Intervention is defined as an action taken to intentionally become involved in a difficult situation in order to improve it or prevent it from getting worse. During labour there may be an assumption that intervention is for the convenience of the Obstetrician, which is not true.
The main goal at the end of labour is to have a healthy mother and a healthy baby at the end. The secondary goal of a first labour is to achieve a vaginal delivery so that subsequent vaginal births will be more efficient. Managing a labour is like driving a car. There needs to be constant vigilance in case a change of plans or evasive action is required.
Ideally, we like women to have babies with as little intervention as possible and as little pain relief as needed. A very small number of women are able to achieve a vaginal delivery without assistance or pain relief for their first labour. Women who achieve a vaginal delivery with assistance, are more likely to have an efficient second labour without assistance or pain relief.
With some conditions, it is not safe for mother or baby to continue with the pregnancy. Delivery may be required by Caesarean section, or labour may be induced with the aim of achieving a vaginal delivery. A well-managed induction will not increase the chances of Caesarean section or assisted vaginal delivery any more than spontaneous labour.
There are methods of induction that encourage cervical ripening similar to that which occurs spontaneously in some women. Assisted rupture of membranes mimics spontaneous rupture of membranes and helps with inducing or augmenting labour. Synthetic oxytocin can be used to good effect to start contractions or make contractions more effective.

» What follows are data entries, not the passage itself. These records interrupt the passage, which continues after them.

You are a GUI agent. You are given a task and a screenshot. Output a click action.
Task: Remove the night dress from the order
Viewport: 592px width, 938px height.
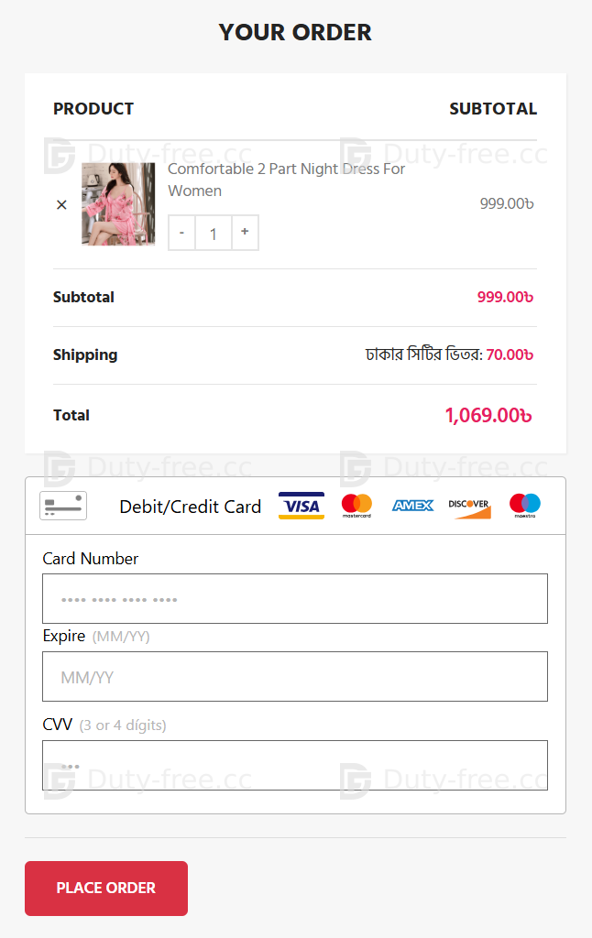pyautogui.click(x=61, y=204)
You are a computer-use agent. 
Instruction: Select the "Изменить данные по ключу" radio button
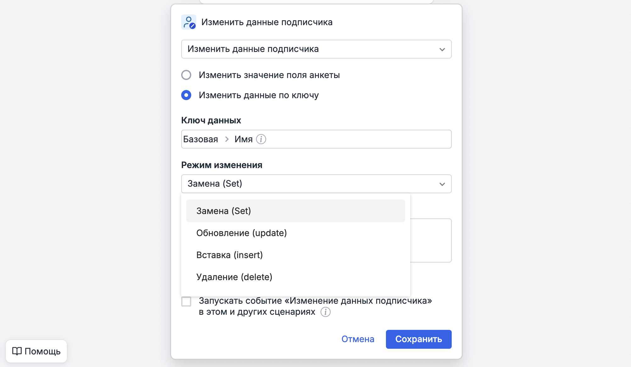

When contractions are appropriately augmented with Syntocinon, this usually results in good progress in labour and does not cause any problems for baby. A small number of labours will not progress or will result in fetal distress. This may result in Caesarean section. Use of a Syntocinon infusion is sometimes blamed for causing a Caesarean section. A trial of Syntocinon infusion can be used to confirm that baby is not coping with good contractions (fetal distress). A Syntocinon infusion can be used to confirm that labour is not progressing even with the best possible contractions. So almost always a Syntocinon infusion is in use prior to an emergency Caesarean section in labour. It is not the cause but the means to confirm that Caesarean section is necessary.
If there is inadequate progress or fetal distress at the pushing stage, then delivery may be assisted with vacuum or forceps. Vacuum extraction is used to make maternal effort more effective at pushing baby out, by encouraging baby’s head to turn in the pelvis in the same way as for an unassisted vaginal birth. Forceps are used to assist maternal effort in pushing baby out of the vagina. An episiotomy mimics the average perineal tear that allows baby’s head to pass through the vaginal opening.
Distraction techniques, nitrous gas, narcotic injections and epidural help women cope with their contractions. An epidural can be the safest way to manage maternal hypertension during labour. An epidural allows women to rest during the first stage of labour so they will have the energy they need for the maternal effort of pushing. Although intravenous fluids and a bladder catheter are required with an epidural, good hydration and an empty bladder may reduce excess postpartum bleeding. A well-managed epidural will not increase the chance of Caesarean section or assisted vaginal birth.